* [To be done]:
Could you give the lines again from the line with "At what coordinates should I click to accomplish: Click" through the end of the lines, swapping "screenshot" for "image" and changing nothing else? Leave the pictures out of your answer.

* [Entries shown]:
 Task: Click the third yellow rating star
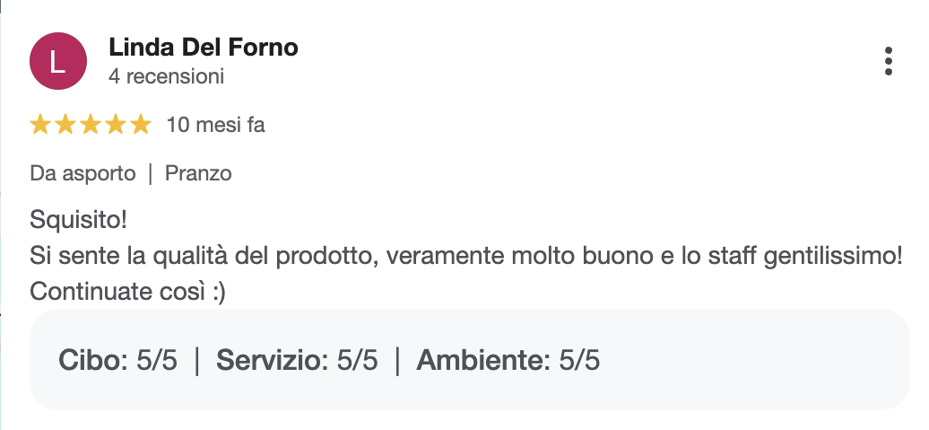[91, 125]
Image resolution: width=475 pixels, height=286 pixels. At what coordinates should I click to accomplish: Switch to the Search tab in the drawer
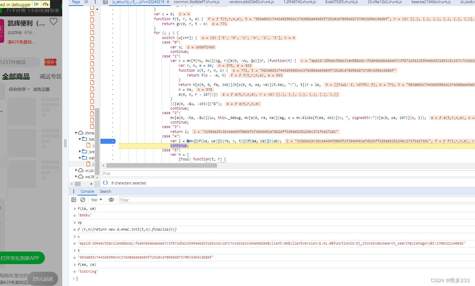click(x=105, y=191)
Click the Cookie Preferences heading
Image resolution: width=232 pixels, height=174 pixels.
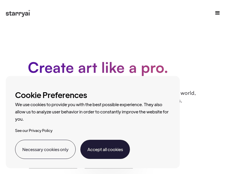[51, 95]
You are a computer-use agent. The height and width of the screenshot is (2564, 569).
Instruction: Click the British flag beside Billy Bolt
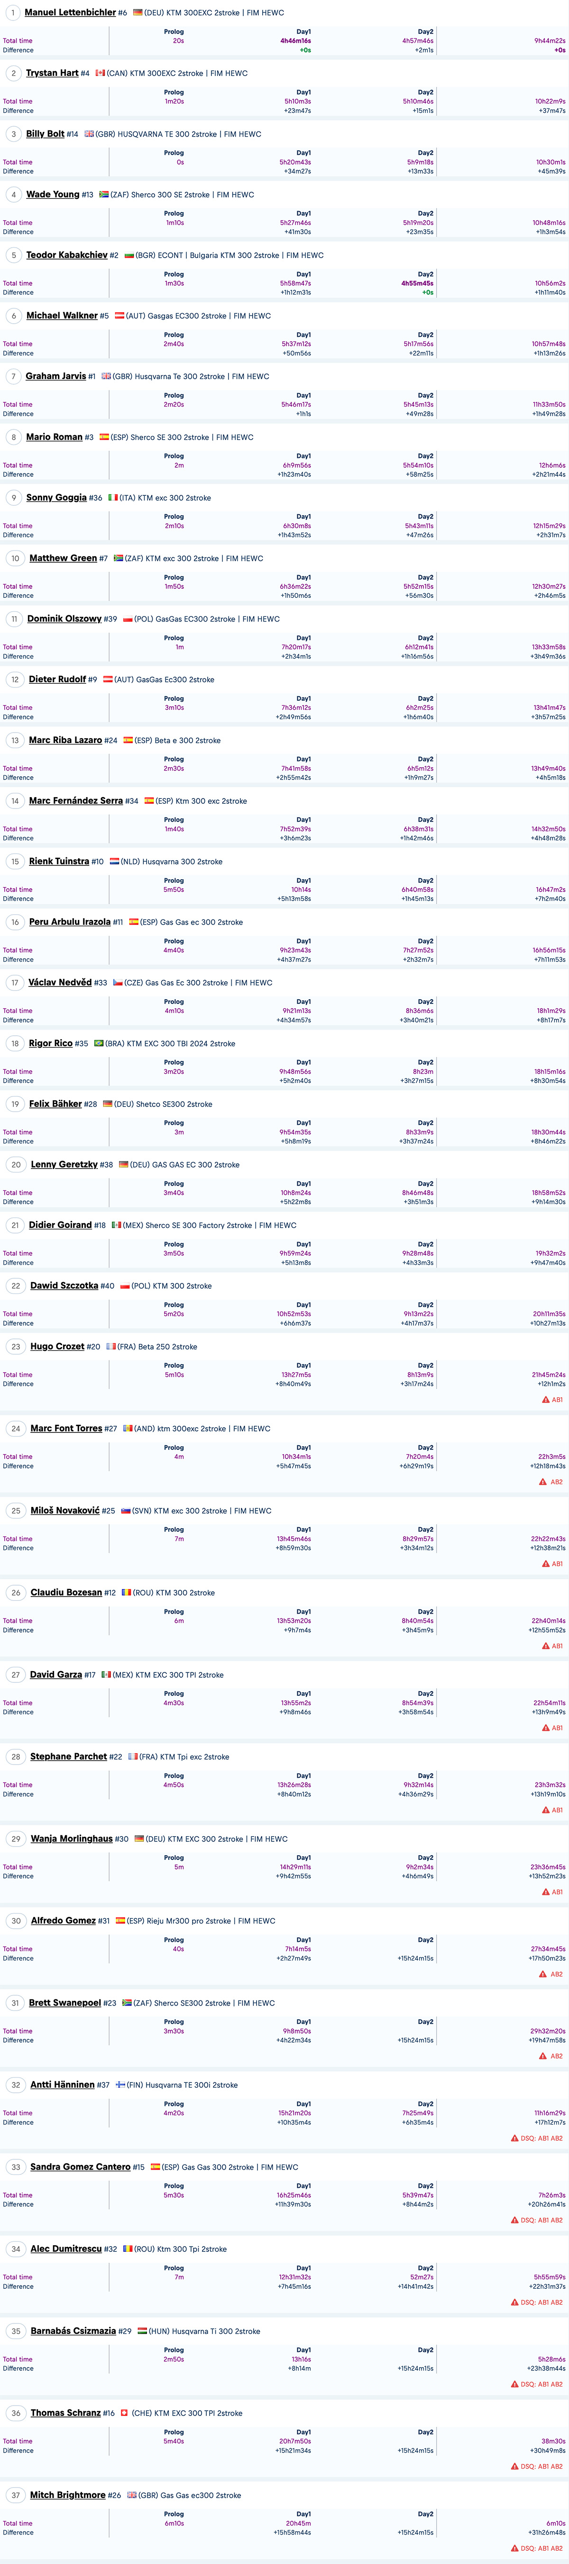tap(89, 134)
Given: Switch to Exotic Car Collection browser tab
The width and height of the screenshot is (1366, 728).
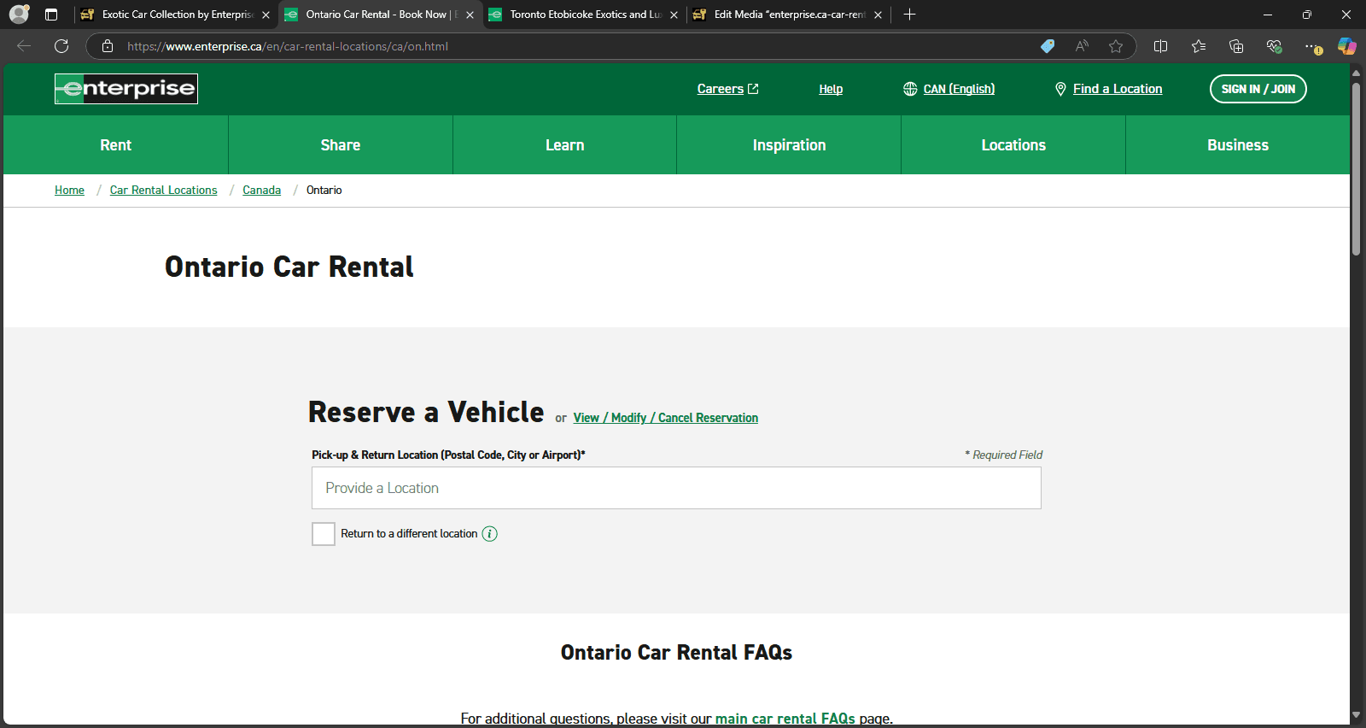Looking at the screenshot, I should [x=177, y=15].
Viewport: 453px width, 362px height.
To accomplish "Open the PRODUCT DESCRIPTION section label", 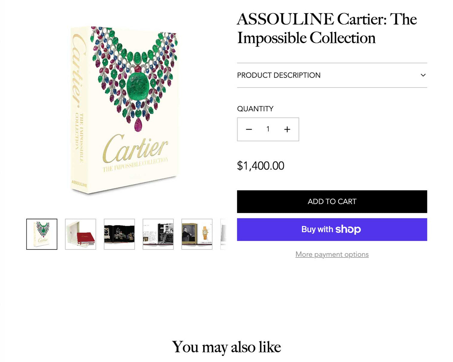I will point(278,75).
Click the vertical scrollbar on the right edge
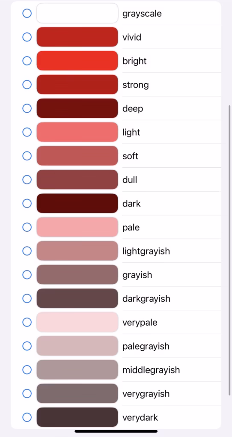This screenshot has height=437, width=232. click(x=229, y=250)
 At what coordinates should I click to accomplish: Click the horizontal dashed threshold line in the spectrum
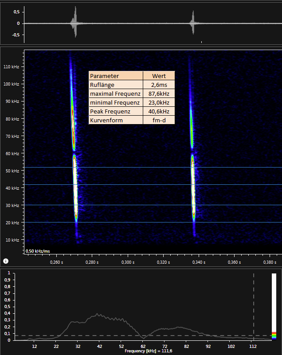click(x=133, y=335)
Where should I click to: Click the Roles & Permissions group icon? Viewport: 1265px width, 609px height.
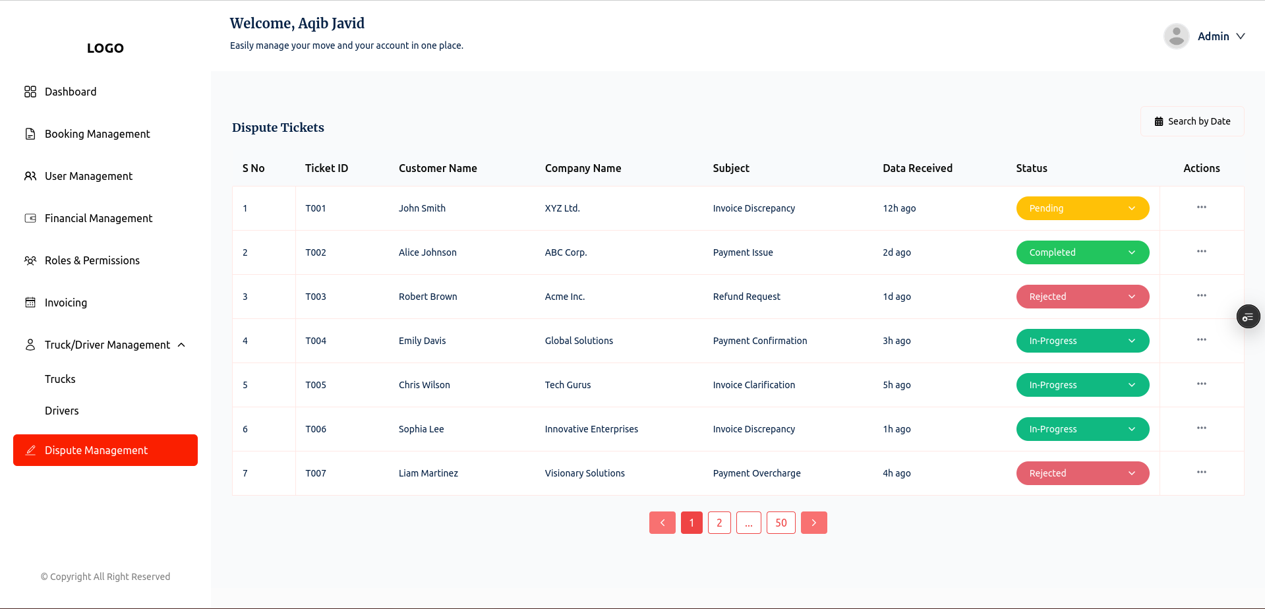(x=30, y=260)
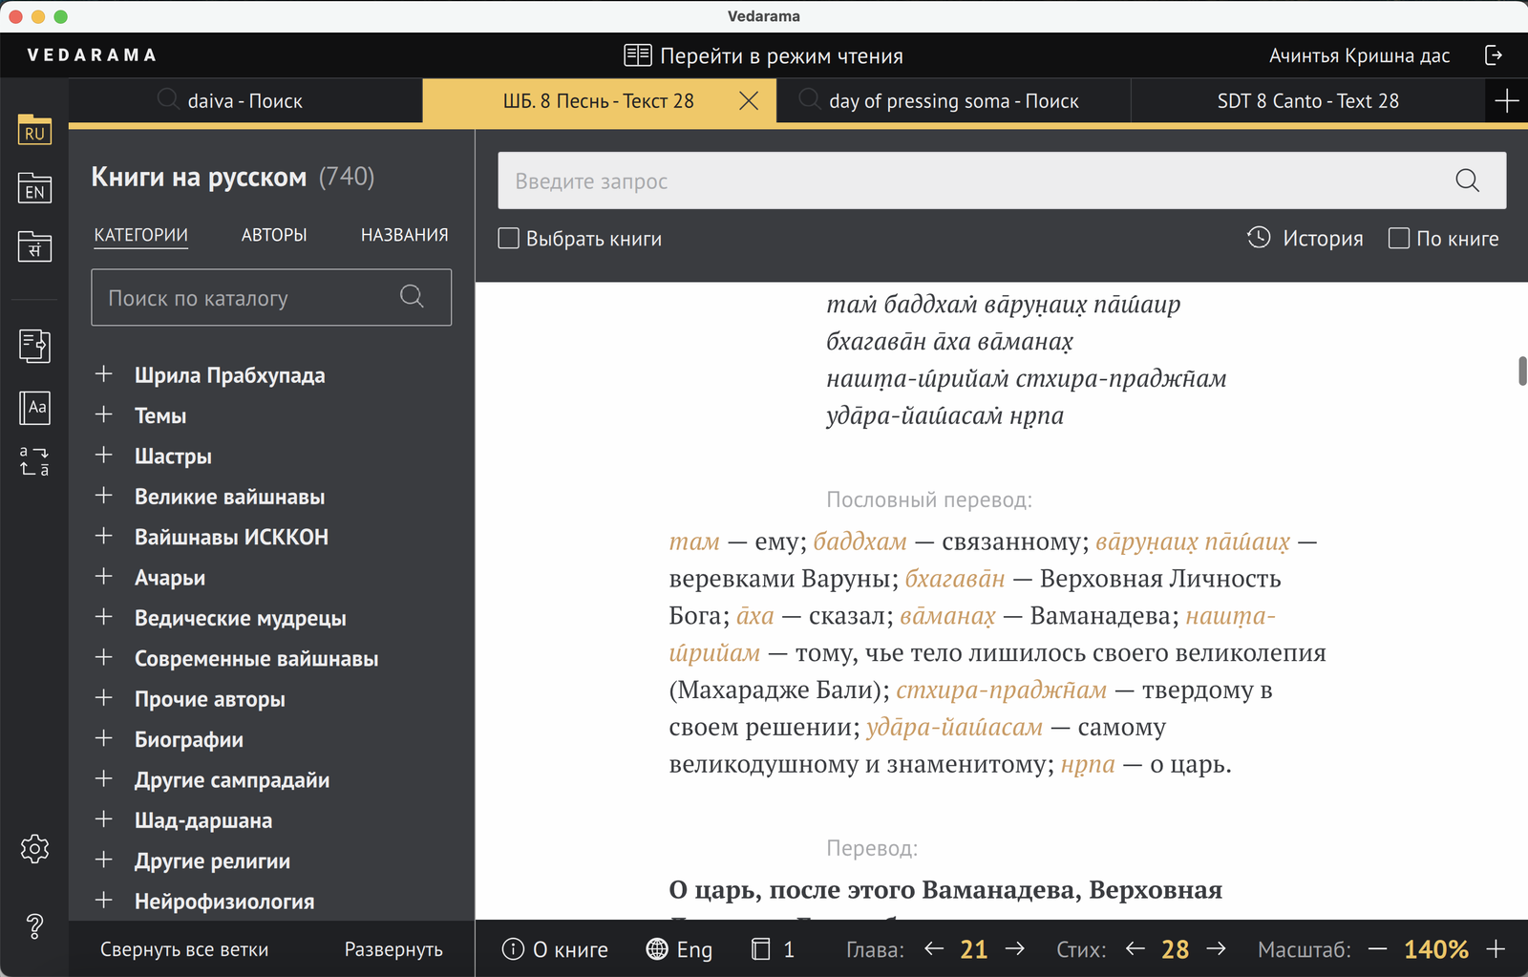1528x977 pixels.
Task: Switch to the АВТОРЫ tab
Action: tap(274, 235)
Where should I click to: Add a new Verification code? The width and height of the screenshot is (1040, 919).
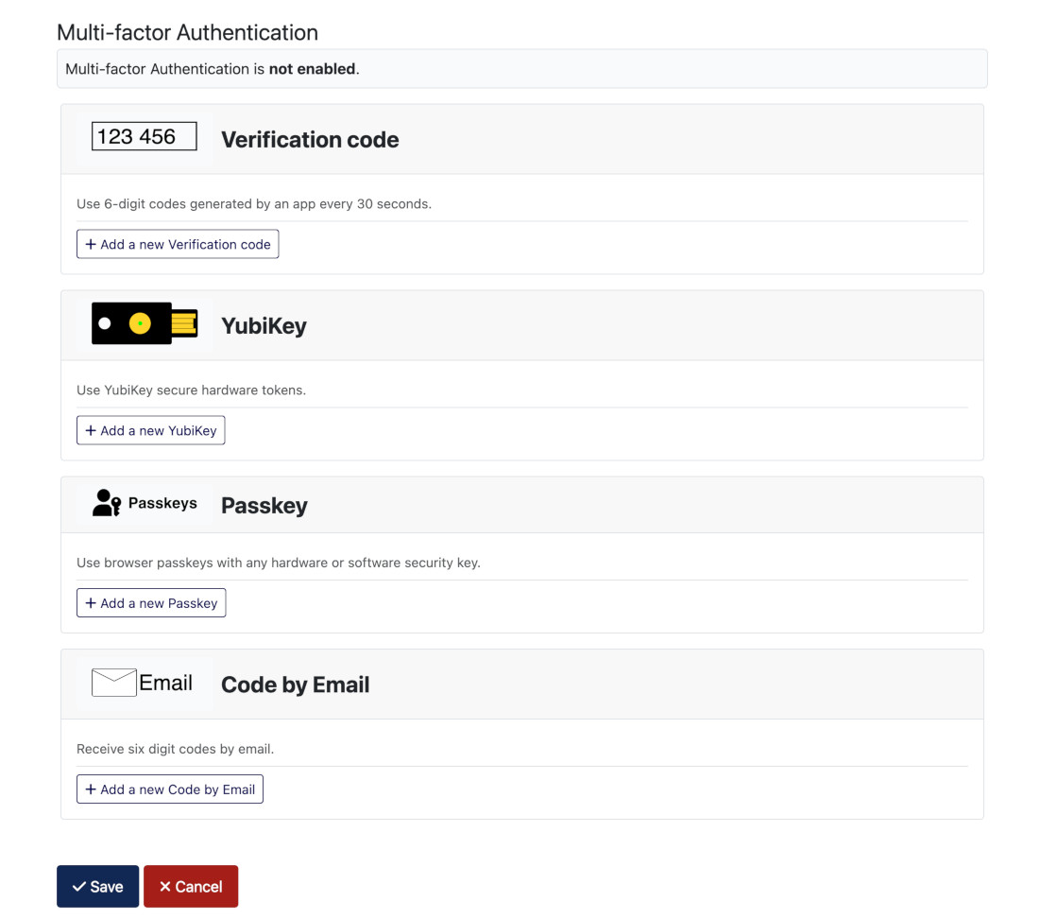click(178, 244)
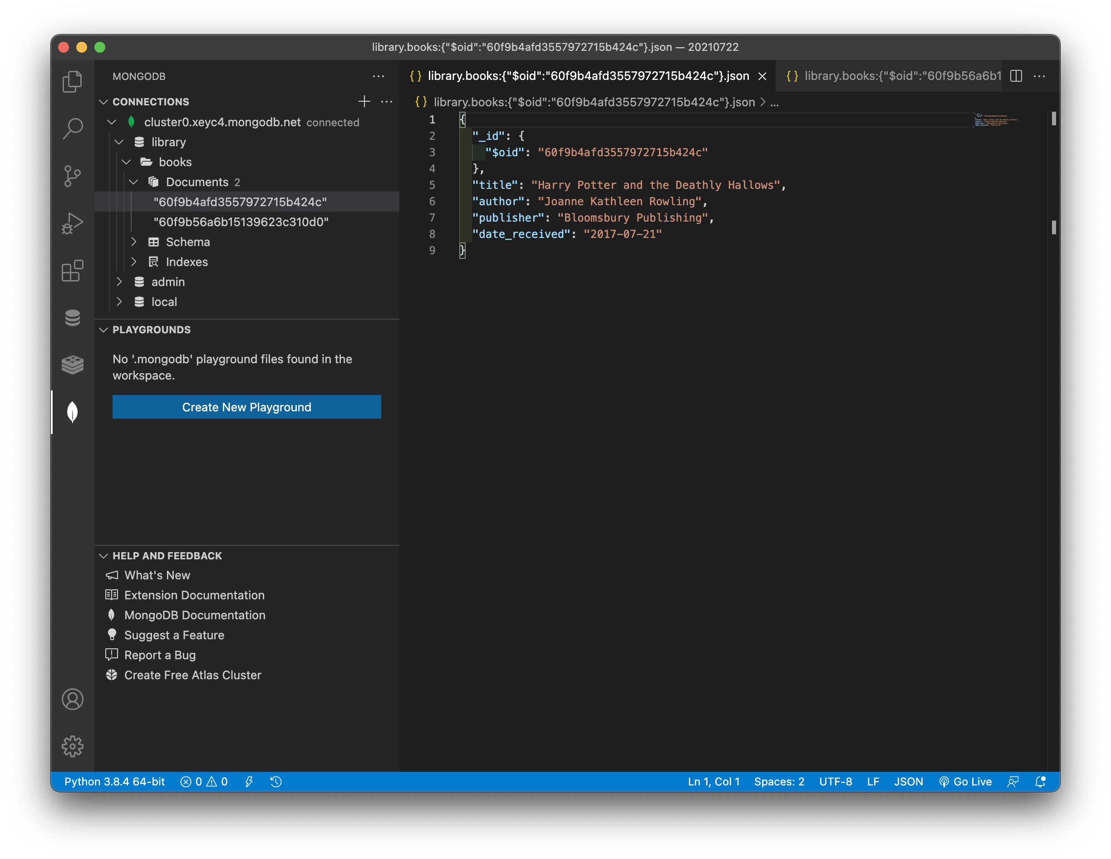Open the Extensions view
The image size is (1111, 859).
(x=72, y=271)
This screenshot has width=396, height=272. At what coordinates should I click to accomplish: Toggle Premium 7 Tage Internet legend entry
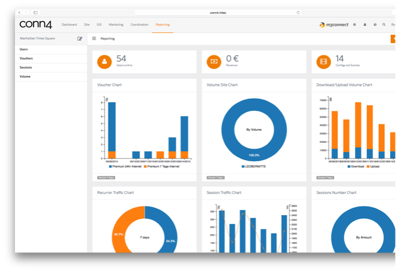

* [Result for this exercise]:
 At what coordinates should I click to accomplish: Click the horizontal dashed threshold line in the spectrum
click(x=133, y=335)
Where should I click to: Click the Roles & Permissions group icon? Viewport: 1265px width, 609px height.
(x=30, y=260)
1528x977 pixels.
Task: Switch to the АВТОРЫ tab
Action: tap(274, 235)
Where should I click to: Add a new Verification code? The width and height of the image is (1040, 919).
click(178, 244)
Open the Extensions view
The image size is (1111, 859).
(x=72, y=271)
This image has width=396, height=272. At what coordinates should I click to accomplish: Toggle Premium 7 Tage Internet legend entry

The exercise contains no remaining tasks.